[Records of target coordinates]
^^^^^^^^^^^^^^^^

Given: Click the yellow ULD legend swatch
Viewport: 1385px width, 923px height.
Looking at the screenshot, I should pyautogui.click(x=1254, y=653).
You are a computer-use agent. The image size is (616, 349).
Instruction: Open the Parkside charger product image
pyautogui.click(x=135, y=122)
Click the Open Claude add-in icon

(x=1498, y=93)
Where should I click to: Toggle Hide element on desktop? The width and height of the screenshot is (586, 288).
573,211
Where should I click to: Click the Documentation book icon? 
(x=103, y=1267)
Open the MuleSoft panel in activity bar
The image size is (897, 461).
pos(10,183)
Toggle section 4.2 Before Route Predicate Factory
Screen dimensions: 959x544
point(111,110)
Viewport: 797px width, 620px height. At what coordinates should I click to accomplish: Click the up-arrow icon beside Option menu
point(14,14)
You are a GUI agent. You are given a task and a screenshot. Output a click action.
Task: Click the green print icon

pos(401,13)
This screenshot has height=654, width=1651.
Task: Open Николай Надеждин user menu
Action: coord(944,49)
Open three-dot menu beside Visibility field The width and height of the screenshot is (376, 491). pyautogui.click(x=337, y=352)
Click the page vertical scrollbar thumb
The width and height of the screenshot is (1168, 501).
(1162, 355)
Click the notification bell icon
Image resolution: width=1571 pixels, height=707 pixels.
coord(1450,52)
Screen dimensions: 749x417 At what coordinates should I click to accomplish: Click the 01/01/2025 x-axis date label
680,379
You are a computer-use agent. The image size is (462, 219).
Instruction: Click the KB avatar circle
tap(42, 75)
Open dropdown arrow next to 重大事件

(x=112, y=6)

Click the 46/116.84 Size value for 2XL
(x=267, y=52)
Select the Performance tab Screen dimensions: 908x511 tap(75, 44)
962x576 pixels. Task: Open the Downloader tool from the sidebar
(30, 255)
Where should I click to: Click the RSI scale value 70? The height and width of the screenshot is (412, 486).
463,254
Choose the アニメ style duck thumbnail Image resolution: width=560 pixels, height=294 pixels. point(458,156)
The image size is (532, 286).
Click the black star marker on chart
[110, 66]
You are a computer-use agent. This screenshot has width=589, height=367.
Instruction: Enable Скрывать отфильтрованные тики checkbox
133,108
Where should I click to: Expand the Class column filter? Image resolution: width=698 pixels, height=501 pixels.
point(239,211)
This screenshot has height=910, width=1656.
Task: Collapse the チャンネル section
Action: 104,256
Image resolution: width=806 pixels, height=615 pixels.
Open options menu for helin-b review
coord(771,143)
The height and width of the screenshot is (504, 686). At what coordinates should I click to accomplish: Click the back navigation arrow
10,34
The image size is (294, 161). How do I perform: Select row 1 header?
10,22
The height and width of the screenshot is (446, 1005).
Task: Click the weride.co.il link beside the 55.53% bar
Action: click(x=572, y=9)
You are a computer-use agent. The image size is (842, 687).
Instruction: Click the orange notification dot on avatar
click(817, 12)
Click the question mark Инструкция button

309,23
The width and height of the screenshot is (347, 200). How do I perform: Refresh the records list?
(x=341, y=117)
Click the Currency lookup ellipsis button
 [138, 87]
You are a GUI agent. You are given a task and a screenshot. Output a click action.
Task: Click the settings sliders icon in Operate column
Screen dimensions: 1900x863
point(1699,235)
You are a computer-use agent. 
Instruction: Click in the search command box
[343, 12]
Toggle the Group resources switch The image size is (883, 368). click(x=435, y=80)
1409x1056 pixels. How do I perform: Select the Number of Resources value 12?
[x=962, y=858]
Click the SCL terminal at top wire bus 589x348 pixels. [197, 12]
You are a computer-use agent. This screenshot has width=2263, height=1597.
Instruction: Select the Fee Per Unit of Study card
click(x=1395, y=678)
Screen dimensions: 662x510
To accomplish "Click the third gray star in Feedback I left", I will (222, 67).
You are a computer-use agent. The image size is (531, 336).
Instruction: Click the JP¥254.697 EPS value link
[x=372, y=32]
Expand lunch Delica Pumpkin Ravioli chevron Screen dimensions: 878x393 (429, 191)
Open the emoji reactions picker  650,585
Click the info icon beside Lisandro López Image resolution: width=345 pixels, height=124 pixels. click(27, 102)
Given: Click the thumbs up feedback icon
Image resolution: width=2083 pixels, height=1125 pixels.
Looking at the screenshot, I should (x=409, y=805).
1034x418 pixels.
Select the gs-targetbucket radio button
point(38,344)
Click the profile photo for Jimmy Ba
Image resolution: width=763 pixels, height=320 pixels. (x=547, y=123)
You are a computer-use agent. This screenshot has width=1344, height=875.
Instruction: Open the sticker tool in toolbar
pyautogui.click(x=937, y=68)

^^^^^^^^^^^^^^^^

■ SET PROBLEM
Turn every line of the records into a Markdown table with the columns "No." and "Line". Number the rows in order and leave out blank lines.

■ THE ANSWER
| No. | Line |
|---|---|
| 1 | Given: Click the yellow ULD legend swatch |
| 2 | Viewport: 1385px width, 923px height. |
| 3 | Looking at the screenshot, I should pyautogui.click(x=1254, y=653). |
| 4 | You are a computer-use agent. The image size is (616, 349). |
| 5 | Instruction: Open the Parkside charger product image |
| 6 | pyautogui.click(x=135, y=122) |
| 7 | Click the Open Claude add-in icon |
| 8 | (x=1498, y=93) |
| 9 | Where should I click to: Toggle Hide element on desktop? The width and height of the screenshot is (586, 288). |
| 10 | 573,211 |
| 11 | Where should I click to: Click the Documentation book icon?  |
| 12 | (x=103, y=1267) |
| 13 | Open the MuleSoft panel in activity bar |
| 14 | The image size is (897, 461). |
| 15 | pos(10,183) |
| 16 | Toggle section 4.2 Before Route Predicate Factory |
| 17 | Screen dimensions: 959x544 |
| 18 | point(111,110) |
| 19 | Viewport: 797px width, 620px height. At what coordinates should I click to accomplish: Click the up-arrow icon beside Option menu |
| 20 | point(14,14) |
| 21 | You are a GUI agent. You are given a task and a screenshot. Output a click action. |
| 22 | Task: Click the green print icon |
| 23 | pos(401,13) |
| 24 | This screenshot has height=654, width=1651. |
| 25 | Task: Open Николай Надеждин user menu |
| 26 | Action: coord(944,49) |
| 27 | Open three-dot menu beside Visibility field The width and height of the screenshot is (376, 491). pyautogui.click(x=337, y=352) |
| 28 | Click the page vertical scrollbar thumb |
| 29 | The width and height of the screenshot is (1168, 501). |
| 30 | (1162, 355) |
| 31 | Click the notification bell icon |
| 32 | Image resolution: width=1571 pixels, height=707 pixels. |
| 33 | coord(1450,52) |
| 34 | Screen dimensions: 749x417 At what coordinates should I click to accomplish: Click the 01/01/2025 x-axis date label |
| 35 | 680,379 |
| 36 | You are a computer-use agent. The image size is (462, 219). |
| 37 | Instruction: Click the KB avatar circle |
| 38 | tap(42, 75) |
| 39 | Open dropdown arrow next to 重大事件 |
| 40 | (x=112, y=6) |
| 41 | Click the 46/116.84 Size value for 2XL |
| 42 | (x=267, y=52) |
| 43 | Select the Performance tab Screen dimensions: 908x511 tap(75, 44) |
| 44 | 962x576 pixels. Task: Open the Downloader tool from the sidebar |
| 45 | (30, 255) |
| 46 | Where should I click to: Click the RSI scale value 70? The height and width of the screenshot is (412, 486). |
| 47 | 463,254 |
| 48 | Choose the アニメ style duck thumbnail Image resolution: width=560 pixels, height=294 pixels. point(458,156) |
| 49 | The image size is (532, 286). |
| 50 | Click the black star marker on chart |
| 51 | [110, 66] |
| 52 | You are a computer-use agent. This screenshot has width=589, height=367. |
| 53 | Instruction: Enable Скрывать отфильтрованные тики checkbox |
| 54 | 133,108 |
| 55 | Where should I click to: Expand the Class column filter? Image resolution: width=698 pixels, height=501 pixels. |
| 56 | point(239,211) |
| 57 | This screenshot has height=910, width=1656. |
| 58 | Task: Collapse the チャンネル section |
| 59 | Action: 104,256 |
| 60 | Image resolution: width=806 pixels, height=615 pixels. |
| 61 | Open options menu for helin-b review |
| 62 | coord(771,143) |
| 63 | The height and width of the screenshot is (504, 686). At what coordinates should I click to accomplish: Click the back navigation arrow |
| 64 | 10,34 |
| 65 | The image size is (294, 161). How do I perform: Select row 1 header? |
| 66 | 10,22 |
| 67 | The height and width of the screenshot is (446, 1005). |
| 68 | Task: Click the weride.co.il link beside the 55.53% bar |
| 69 | Action: click(x=572, y=9) |
| 70 | You are a computer-use agent. The image size is (842, 687). |
| 71 | Instruction: Click the orange notification dot on avatar |
| 72 | click(817, 12) |
| 73 | Click the question mark Инструкция button |
| 74 | 309,23 |
| 75 | The width and height of the screenshot is (347, 200). How do I perform: Refresh the records list? |
| 76 | (x=341, y=117) |
| 77 | Click the Currency lookup ellipsis button |
| 78 |  [138, 87] |
| 79 | You are a GUI agent. You are given a task and a screenshot. Output a click action. |
| 80 | Task: Click the settings sliders icon in Operate column |
| 81 | Screen dimensions: 1900x863 |
| 82 | point(1699,235) |
| 83 | You are a computer-use agent.  |
| 84 | Instruction: Click in the search command box |
| 85 | [343, 12] |
| 86 | Toggle the Group resources switch The image size is (883, 368). click(x=435, y=80) |
| 87 | 1409x1056 pixels. How do I perform: Select the Number of Resources value 12? |
| 88 | [x=962, y=858] |
| 89 | Click the SCL terminal at top wire bus 589x348 pixels. [197, 12] |
| 90 | You are a computer-use agent. This screenshot has width=2263, height=1597. |
| 91 | Instruction: Select the Fee Per Unit of Study card |
| 92 | click(x=1395, y=678) |
| 93 | Screen dimensions: 662x510 |
| 94 | To accomplish "Click the third gray star in Feedback I left", I will (222, 67). |
| 95 | You are a computer-use agent. The image size is (531, 336). |
| 96 | Instruction: Click the JP¥254.697 EPS value link |
| 97 | [x=372, y=32] |
| 98 | Expand lunch Delica Pumpkin Ravioli chevron Screen dimensions: 878x393 (429, 191) |
| 99 | Open the emoji reactions picker  650,585 |
| 100 | Click the info icon beside Lisandro López Image resolution: width=345 pixels, height=124 pixels. click(27, 102) |
| 101 | Given: Click the thumbs up feedback icon |
| 102 | Image resolution: width=2083 pixels, height=1125 pixels. |
| 103 | Looking at the screenshot, I should (x=409, y=805). |
| 104 | 1034x418 pixels. |
| 105 | Select the gs-targetbucket radio button |
| 106 | point(38,344) |
| 107 | Click the profile photo for Jimmy Ba |
| 108 | Image resolution: width=763 pixels, height=320 pixels. (x=547, y=123) |
| 109 | You are a computer-use agent. This screenshot has width=1344, height=875. |
| 110 | Instruction: Open the sticker tool in toolbar |
| 111 | pyautogui.click(x=937, y=68) |